Tentu saja banyak anak di bawah umur yang terjebak oleh ulah Paman John ini. Akhirnya ia ditangkap pihak berwajib Amerika Serikat pada hari Rabu tanggal 3 September 2002 di sebuah hotel di Florida, dan sudah berada di penjara kepolisian Manhattan.
Berdasarkan undang-undang Truth in Domain Names Act, tindakan Zuccarini digolongkan sebagai kejahatan karena memikat anak-anak ke dalam pornografi internet. Zuccarini bisa dijatuhi hukuman penjara hingga empat tahun dan denda sebesar 250.000 dolar AS. Undang-undang yang telah dilanggar oleh John Zuccarini adalah sebagai berikut:
- Online Child Pornography, Child Luring, and Related Activities
- 18 U.S.C. § 2251 et seq. (sexual exploitation and other abuse of children)
- 18 U.S.C. § 2421 et seq. (transportation for illegal sexual activity)
- 15 U.S.C. § 1125(d) (the “Act”). Anticybersquatting Consumer Protection Act
- 28 U.S.C. § 1331. This court has jurisdiction by virtue of 28 U.S.C. §§ 41 dan 1291
- 15 U.S.C. § 1117(a)
- 477 U.S. 317, 323 (1986) (quoting Rule 56(c), Federal Rules of Civil Procedure (Celotex Corp. v.

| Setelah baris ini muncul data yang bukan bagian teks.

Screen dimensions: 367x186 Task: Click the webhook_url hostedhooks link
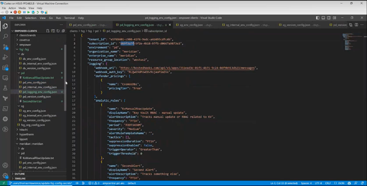tap(187, 68)
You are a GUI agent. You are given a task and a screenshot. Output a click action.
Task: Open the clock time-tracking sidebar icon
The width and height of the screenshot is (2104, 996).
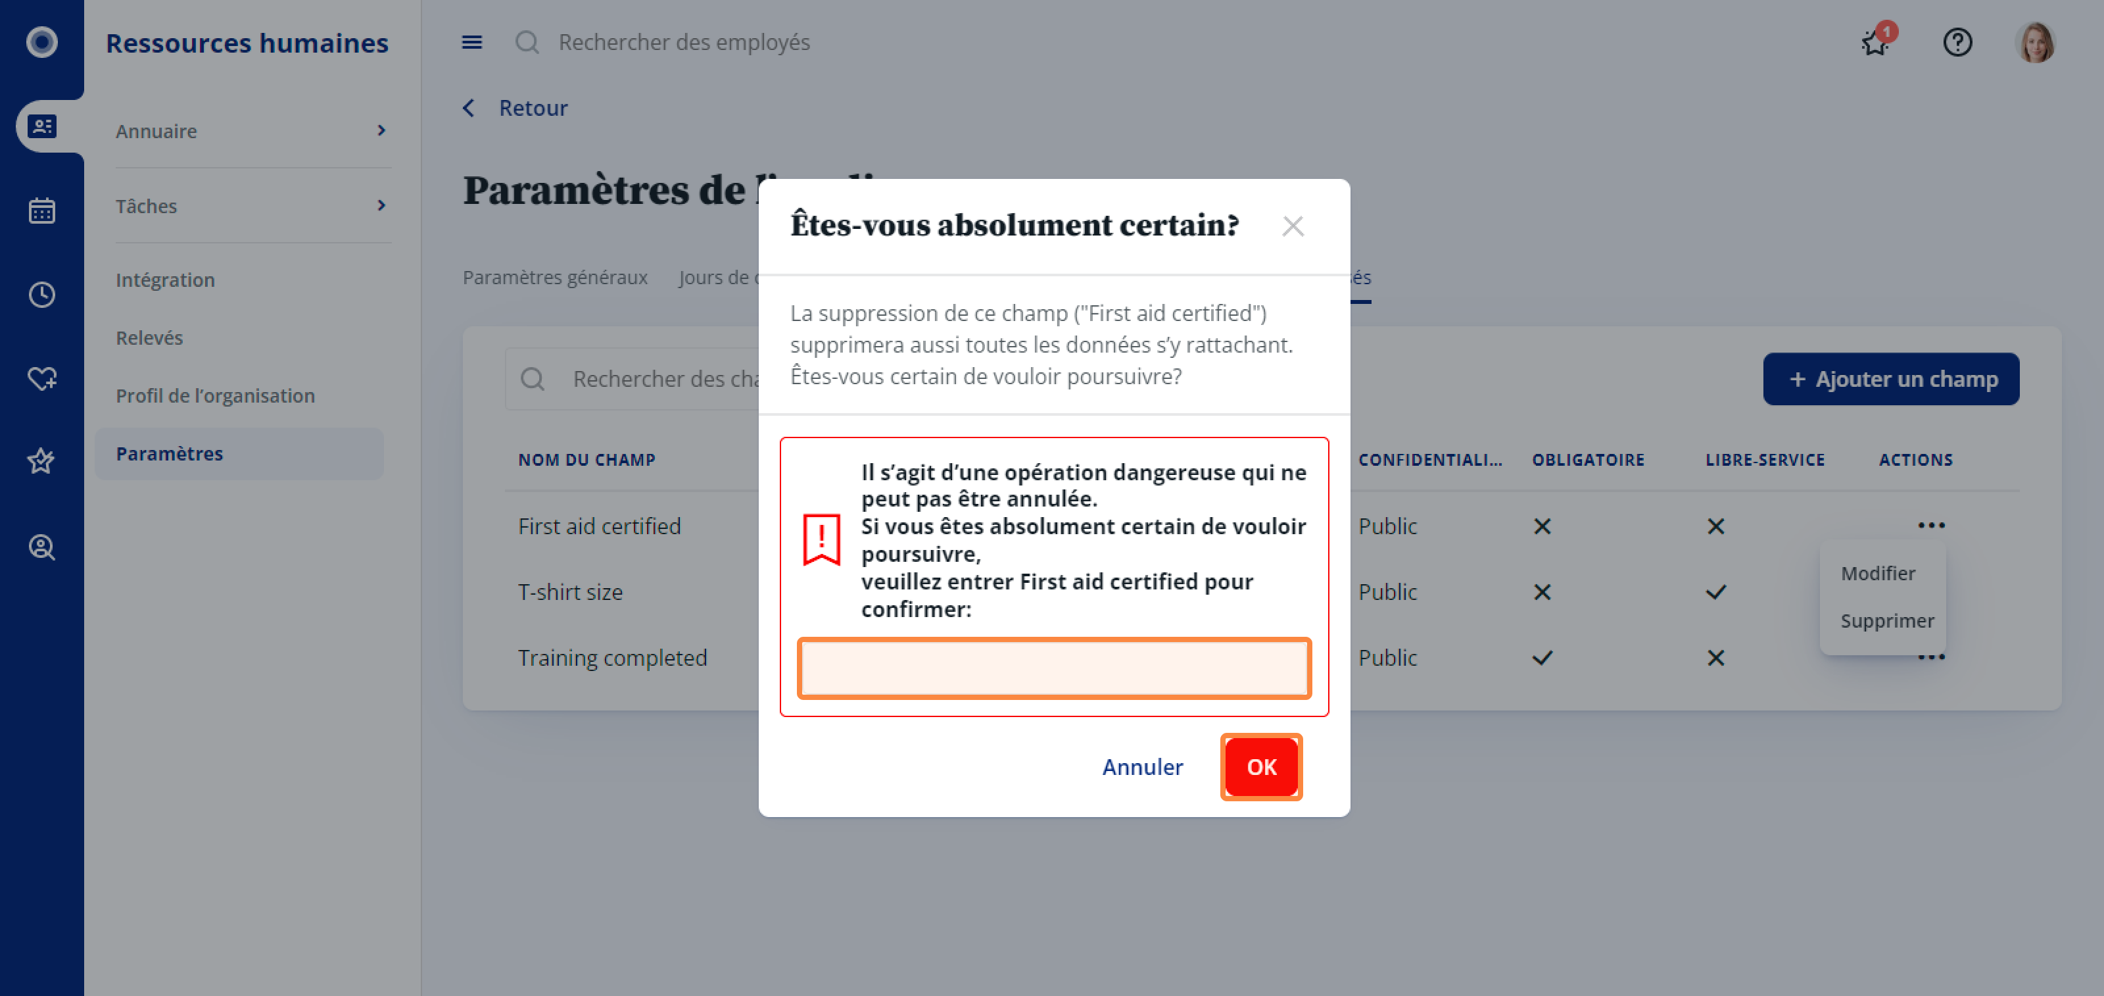click(x=42, y=294)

Catrett)
- 166 F.3d 65, 74 (2d Cir. 1999). Nihon Keizai Shimbun, Inc. v. Comline Business Data, Inc
- 15 U.S.C. § 1117(a), plenary. Securacomm Consulting, Inc.v.Securacom, Inc., 224F.3d 273, 279 (3d Cir. 2000).
- 15 U.S.C. § 1117(d) (Supps. 2000), The district court in its discretion id. at § 1117(a). attorneys’ fees in “exceptional”.
- 15 U.S.C. § 1117(a) and (d), award attorneys’ fees and statutory
- 15 U.S.C. § 1125(d) (Supp. 2000)
- 15 U.S.C. § 1125(d)(1)(A) cf. Sporty’s Farm L.L.C. v. Sportsman’s Market Inc., 202 F.3d 489, 497-499 (2d Cir. 2000). (3)
- 15 U.S.C. § 1125(c)(1).S. REP. NO. 106-140 (1999), 1999 WL 594571, at*15 (emphasis added).
- 15 U.S.C. § 1117(a). In trademark infringement cases

Chavet Versus Publik Amerika Serikat
Itu tadi contoh-contoh kasus yang sudah berlangsung lumayan lama. Sesungguhnya Cybercrime Law milik Paman Sam sudah menjerat cukup banyak hacker hitam di negara tersebut. Tahun 2005 lalu saja tercatat ada puluhan pelaku cybercrime yang diringkus. Salah satunya adalah mantan karyawan perusahaan search engine Alta Vista.
Peristiwanya sudah cukup lama berselang, Juni 2002. Namun aksi yang dilakukan oleh Laurent Chavet ini baru diputuskan oleh Pengadilan Negeri California pada 2005 kemarin. Chavet didakwa bersalah karena menyusup ke dalam sistem jaringan komputer Alta Vista dan menimbulkan kerusakan di dalamnya. Lelaki berusia 30 tahun asal Kirkland ini telah menggunakan password dan username karyawan Alta Vista untuk mengakses jaringan komputer tempat ia pernah bekerja itu dari rumahnya di Mateo, California. Sejumlah data penting Alta Vista telah dihapus dan dirusak oleh Chavet tanpa sepengetahuan karyawan lain.
Chavet resmi didakwa bersalah pada 2 Juli 2004. Ia dikenai pasal yang mengatur ikhwal pelarangan mengakses tanpa izin ke sistem komputer yang dilindungi, yakni pasal 18 U.S.C. ayat 1030(a)(4). Jerat lain adalah pada pasal yang sama ayat 1030(a)(5) tentang mengakibatkan kerusakan pada sistem komputer yang dilindungi.
Putusan hukuman dilakukan pada 19 Agustus 2005 oleh Hakim Susan Illston dari San Fransisco. Chavet dikenai hukuman penjara lima tahun dan denda sebesar 250.000 dolar Amerika.
Tertangkapnya Chavet adalah hasil investigasi bersama antara pihak Computer Hacking and Intellectual Property (CHIP) Unit of the United States Attorney’s Office dan Federal Bureau of Investigation (FBI).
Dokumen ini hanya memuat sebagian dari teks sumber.